Les Capranica sont anciens ; un cardinal de cette maison institua jadis le collége Capranica qui a baptisé une place et un théâtre.

Lorsqu’un prince ou une princesse de Rome viennent à décéder, on revêt le défunt de ses habits de cérémonie et on l’étend sur un lit de parade, sous le baldaquin de son trône où le corps reste exposé au milieu d’une constellation de cierges à la sensibilité du populaire. Vous ne serez point édifié comme on l’est dans nos contrées par la tendresse assidue des proches, par leur empressement autour d’un moribond. À Rome, dans presque toute l’Italie, quand un malade est à toute extrémité, la famille s’enfuit de la maison : un mari, une femme aimée, un père, un aïeul meurent dans l’abandon ; leurs derniers regards ne rencontrent que des visages indifférents ou mercenaires. Cette coutume, qui en dit long sur la religion réelle du peuple de Rome, a pour origine la crainte un peu païenne des mauvais sorts : ils s’imaginent que les agonisants ont le mauvais œil. On n’accompagne donc point au cimetière le convoi de ses amis ni de ses parents ; le cortége, un cortége d’apparat (plus décent à Rome qu’en Toscane où le soir, emportés à la lueur des torches, les morts courent si vite), n’est recruté que parmi les ordres religieux et les affiliés des confréries, masqués sous leurs cagoules percées de deux trous. Il s’y joint les valets, les voitures du défunt, ses chevaux s’il en a, et ses chiens probablement si le cœur les y porte.

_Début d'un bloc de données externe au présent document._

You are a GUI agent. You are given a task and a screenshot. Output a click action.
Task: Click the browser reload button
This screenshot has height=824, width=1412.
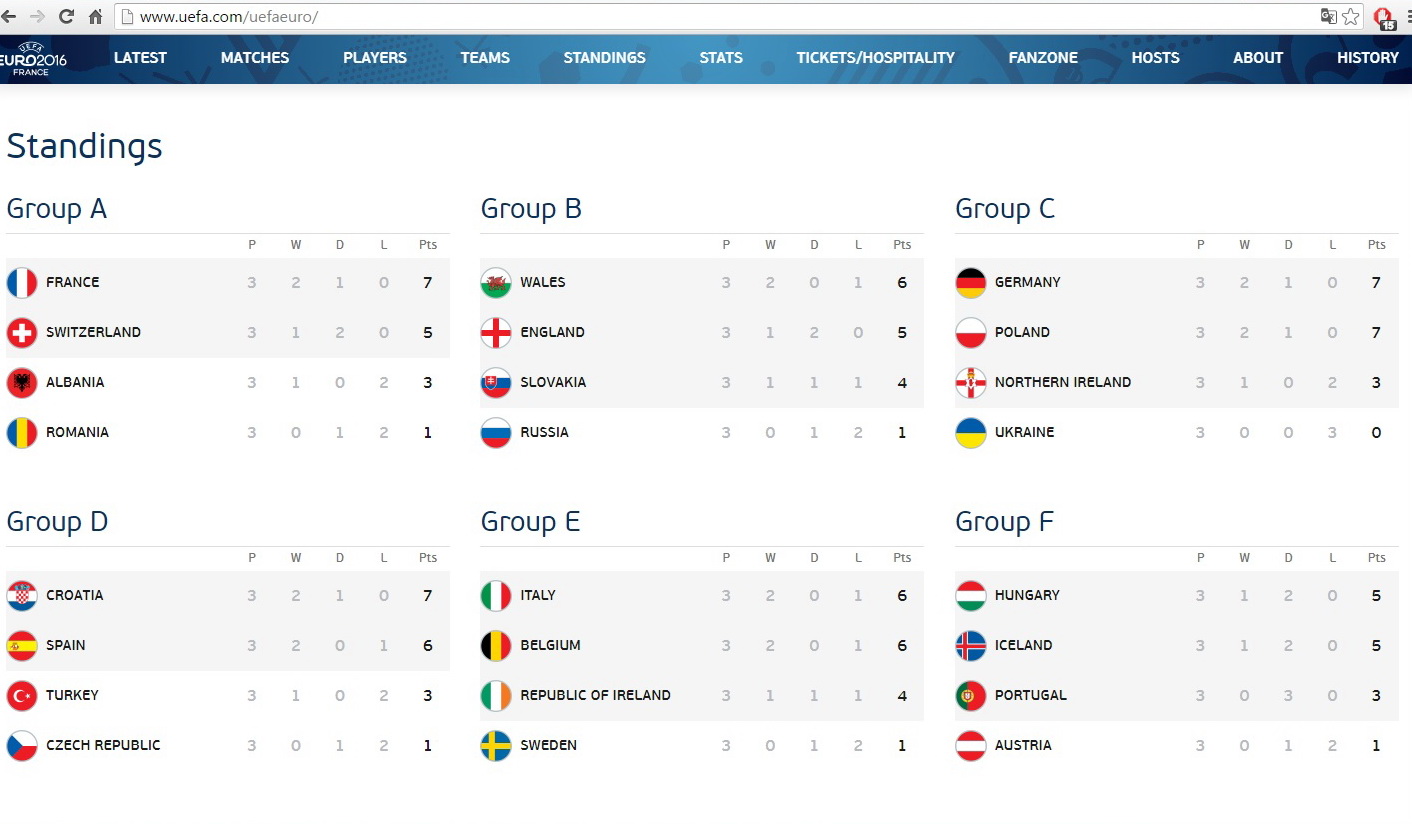coord(67,16)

Rien de plus léger que les âmes à passions démonstratives et violentes. Quand les Romains sont atteints par une affliction, ils se hâtent d’y appliquer les dérivatifs et de se balayer l’estomac. Un jour que j’accompagnais un de mes amis à une trattoria où se trouvaient réunis l’hôte et l’hôtesse, avec deux fillettes déjà nubiles, mon compagnon s’informa du motif pour lequel, la veille, on avait tenu la maison fermée. « Hélas, répondit le père, on portait notre fils au tombeau ; nous sommes très-affligés ! »

Pendant que mon ami débitait les formules accoutumées de la condoléances, survient un garçon apothicaire avec quatre petites fioles qu’il aligne sur le comptoir et, tandis que le père, la mère et les deux filles prennent chacun la sienne, la patronne de case nous dit sur un ton pathétique : « Est-ce trop d’un petit purgatif pour de si grandes douleurs ? »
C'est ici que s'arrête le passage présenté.